I would like to collect some common problems, questions of interpretation, guidelines for implementing WS-Agreement, etc here. Please contribute. -- DB (2007/08/27)

Why does WS-Agreement not have a commit message?

See this thread: http://www.ogf.org/pipermail/graap-wg/2007-August/000660.html

The Paper Challenges in EU Grid Contracts by Parkin et al. gives compelling reasons against introducing a commit message.

This Mail by Karl Czajkowski lists some of the problematic assumptions why a commit message seems to make sense at first sight.

If you think that you cannot do without a request-offer-commit cycle (e.g. for co-allocation of resources), you may read this mail.

Another option might be to define a GuaranteeTerm with a QualifyingCondition of the first minute (or so) that allows cheap termination of an agreement during that time.
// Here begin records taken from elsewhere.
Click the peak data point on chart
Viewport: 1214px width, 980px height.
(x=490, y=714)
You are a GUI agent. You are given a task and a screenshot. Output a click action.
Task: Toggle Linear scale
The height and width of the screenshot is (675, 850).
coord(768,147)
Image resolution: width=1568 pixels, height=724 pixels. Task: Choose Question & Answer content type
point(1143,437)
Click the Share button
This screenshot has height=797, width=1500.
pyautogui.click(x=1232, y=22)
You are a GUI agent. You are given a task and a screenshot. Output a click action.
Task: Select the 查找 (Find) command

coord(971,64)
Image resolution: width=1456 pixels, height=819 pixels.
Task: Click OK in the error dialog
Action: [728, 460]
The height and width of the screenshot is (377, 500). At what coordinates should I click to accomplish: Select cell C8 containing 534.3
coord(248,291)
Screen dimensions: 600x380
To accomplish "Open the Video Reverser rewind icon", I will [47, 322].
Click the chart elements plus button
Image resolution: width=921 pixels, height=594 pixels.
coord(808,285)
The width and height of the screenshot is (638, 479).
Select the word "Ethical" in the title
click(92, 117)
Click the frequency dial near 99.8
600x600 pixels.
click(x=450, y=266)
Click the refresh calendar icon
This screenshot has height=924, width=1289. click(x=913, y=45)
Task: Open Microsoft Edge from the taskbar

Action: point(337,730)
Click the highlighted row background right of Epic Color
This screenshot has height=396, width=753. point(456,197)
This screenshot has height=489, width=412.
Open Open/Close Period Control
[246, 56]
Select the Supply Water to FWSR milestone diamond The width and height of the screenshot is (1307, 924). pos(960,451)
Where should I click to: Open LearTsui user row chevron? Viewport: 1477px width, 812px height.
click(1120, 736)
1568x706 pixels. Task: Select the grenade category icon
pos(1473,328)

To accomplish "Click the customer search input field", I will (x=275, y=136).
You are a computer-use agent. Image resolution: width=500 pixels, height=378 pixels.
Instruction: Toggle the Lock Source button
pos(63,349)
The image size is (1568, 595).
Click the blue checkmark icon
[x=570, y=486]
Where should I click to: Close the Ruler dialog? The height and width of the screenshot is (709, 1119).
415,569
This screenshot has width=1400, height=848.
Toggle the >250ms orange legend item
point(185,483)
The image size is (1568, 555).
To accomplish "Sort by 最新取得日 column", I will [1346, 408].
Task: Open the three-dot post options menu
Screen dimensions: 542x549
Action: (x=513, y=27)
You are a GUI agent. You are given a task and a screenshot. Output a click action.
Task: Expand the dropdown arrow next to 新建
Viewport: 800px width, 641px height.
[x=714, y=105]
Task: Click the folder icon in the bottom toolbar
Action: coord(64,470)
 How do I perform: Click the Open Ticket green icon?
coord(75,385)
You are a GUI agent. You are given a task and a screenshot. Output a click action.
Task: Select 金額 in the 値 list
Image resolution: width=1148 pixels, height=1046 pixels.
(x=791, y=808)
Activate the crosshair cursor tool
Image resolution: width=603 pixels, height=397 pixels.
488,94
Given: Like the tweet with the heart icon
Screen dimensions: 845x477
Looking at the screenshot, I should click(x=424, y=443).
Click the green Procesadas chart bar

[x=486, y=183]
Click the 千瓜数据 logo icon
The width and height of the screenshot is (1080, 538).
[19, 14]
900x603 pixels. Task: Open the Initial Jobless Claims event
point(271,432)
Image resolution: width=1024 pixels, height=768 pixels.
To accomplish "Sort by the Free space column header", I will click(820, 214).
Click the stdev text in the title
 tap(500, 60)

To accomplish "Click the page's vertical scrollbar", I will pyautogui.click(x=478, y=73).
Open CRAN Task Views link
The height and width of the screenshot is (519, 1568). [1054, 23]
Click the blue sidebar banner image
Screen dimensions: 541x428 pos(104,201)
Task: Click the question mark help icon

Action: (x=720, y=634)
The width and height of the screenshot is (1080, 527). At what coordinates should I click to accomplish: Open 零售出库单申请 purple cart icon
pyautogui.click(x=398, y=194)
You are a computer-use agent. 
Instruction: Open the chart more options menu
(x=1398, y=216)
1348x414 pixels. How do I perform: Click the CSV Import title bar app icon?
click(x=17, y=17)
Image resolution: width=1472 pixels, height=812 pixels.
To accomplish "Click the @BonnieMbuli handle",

How do you evaluate Creation Constraints?

The WS-Agreement specification suggests that Creation Constraints use an XPATH expression in /wsag:Item/wsag:Location. This is quite difficult to support because the XPATH expressions contain qualified names (i.e. something like //wsag:Terms). SOAP libraries like Axis or Castor map SOAP messages to Java Beans (objects). An object that represents a creation constraint stores the location XPATH as as string. Therefore, the namespace mapping ("wsag:" in the example) is lost. These are some options that you have:

  • Try to operate on the original SOAP messages (i.e. on the XML Code, not on the derived Java Beans)
  • Assume a fixed binding of some namespaces
  • Do not use XPATH expressions. The specification allows you to use different expressions. The Globus community uses a constuct called targetedXPath. Oliver Wäldrich suggests using XQuery. Both options allow to bind prefixes to namespaces. More details can be found in this thread

Once one has found the nodes covered by Creation Constraints we have to validate these, which is quite challanging as well. Axis 1.2 which is used by the Globus Toolkit cannot map the ItemConstraints to Java Beans but a mapping to DOM nodes works. This approach is taken by the Negotiation Manager. It then evaluates a subset of what is possible according to XML Schema. Oliver Wäldrich suggests to use an XML Schema validator but this has not been tested in practice.

-- DB (2007/08/27)

How do you decide whether to accept an SLA request?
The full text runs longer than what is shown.